File image: Antonov AN-12.
by Staff Writers
Lagos, Nigeria (UPI) Jun 22, 2009
Amid growing unrest around the oil-rich Gulf of Guinea in West Africa, Nigerian security authorities have seized a Ukrainian cargo aircraft loaded with 18 crates of weapons and ammunition bound for Equatorial Guinea, the third-largest oil producer in sub-Saharan Africa.

The Antonov AN-12 transport was impounded with its seven crew members at Mallam Aminu international airport at Kano in northern Nigeria on June 17 when it landed to refuel on a flight from Zagreb, capital of Croatia, to Malabo, Equatorial Guinea's seaside capital.

The case is in the hands of Nigeria's Directorate of Military Intelligence, indicating suspicions the weapons are related to political skullduggery in a region where most Africans live on $2 a day while their leaders appropriate their countries' oil wealth.

Nigeria is the region's largest oil exporter and paramount military power.

The arms were apparently destined for the military forces of Equatorial Guinea, a former Spanish colony whose longtime president, Teodoro Obiang, has been the target of at least two abortive coup plots in recent years.

Obiang seized power in a 1979 military coup, overthrowing his uncle, Macias Nguema, who was later executed.

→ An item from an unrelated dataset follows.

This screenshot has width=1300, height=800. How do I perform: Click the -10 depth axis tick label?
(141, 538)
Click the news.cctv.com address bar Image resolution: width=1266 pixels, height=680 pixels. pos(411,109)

Despite his dictatorial regime, Obiang is considered an ally by the United States because of his country's oil wealth.

Attackers in two speedboats fought a gun battle with Obiang's troops on Feb. 17. The assailants' objective was not clear, but there was speculation they were trying to free Simon Mann, the British leader of a largely South African mercenary force that tried to overthrow Obiang in 2004.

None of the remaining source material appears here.